> **WHAT YOU WILL DO**
A – In the Genius API tutorial, what string is assigned to the variable `search_term`?
B – Proceed with the Genius API tutorial, starting after its final sentence.

> **DOCUMENT EXTRACT**
◆ ◆ ◆

We can access our `ACCESS_TOKEN` by using *dotenv* to load our environment variables into the current environment, then with the built-in Python *os* library to access it.

In [5]:
load_dotenv()

False

In [None]:
import os
# do not print this variable anywhere if the notebook is going on GitHub
ACCESS_TOKEN = os.environ['ACCESS_TOKEN']

### Step 2: Making an API Request

Making an API request is very similar to accessing a URL in your browser. But, instead of getting a rendered HTML web page in return, you get some data in return.

There are a few different ways that we can [query the Genius API](https://docs.genius.com/#songs-h2), but here we'll use [the basic search](https://docs.genius.com/#search-h2), which allows you to get a bunch of Genius data about any artist or songs that you search for:

`http://api.genius.com/search?q={search_term}&access_token={client_access_token}`

First we're going to assign the string "Missy Elliott" to the variable `search_term`. Then we're going to make an f-string URL that contains the variables we'd like to include in our query.

◆ ◆ ◆

> **DATA**
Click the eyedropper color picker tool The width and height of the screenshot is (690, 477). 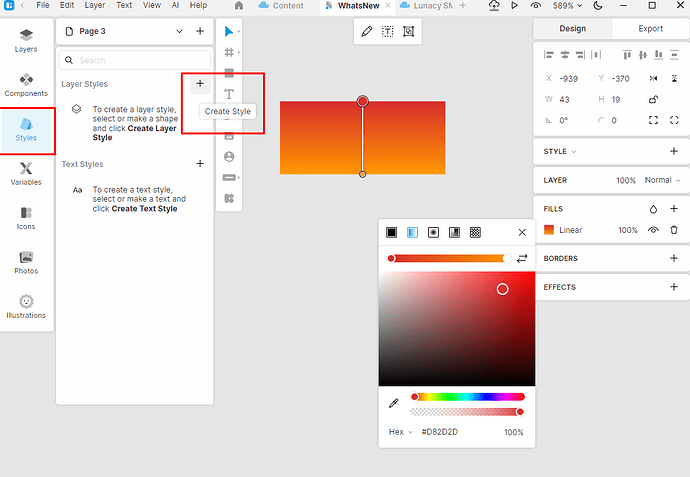tap(394, 403)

◆ ◆ ◆

> **THE RESULTS**
A – "Missy Elliott"

B –
In [None]:
search_term = "Missy Elliott"

In [None]:
genius_search_url = f"http://api.genius.com/search?q={search_term}&access_token={ACCESS_TOKEN}"

You can see the data we'll be requesting from this API by printing the `genius_search_url`, pasting it into your browser.

In [None]:
# print(genius_search_url)

The data you might see when you navigate to your URL is in [JSON](https://www.w3schools.com/whatis/whatis_json.asp) format. JSON is an acronym for JavaScript Object Notation, and it is a data format commonly used by APIs. JSON data can be nested, and contains key-value pairs, much like a Python dictionary.

We can access this JSON directly in Python using the [`requests` library](https://requests.readthedocs.io/en/latest/) to send HTTP requests to a remote client. If you like, you can read more about what a "request" is [here](https://developer.mozilla.org/en-US/docs/Web/HTTP/Overview), but it suffices to say that it represents an online communication between your computer and the server storing the data you want.

In [None]:
import requests

In [None]:
# here, we make a "GET" request to the Genius server
response = requests.get(genius_search_url)
json_data = response.json()

In [None]:
json_data

In [None]:
json_data['response'].keys()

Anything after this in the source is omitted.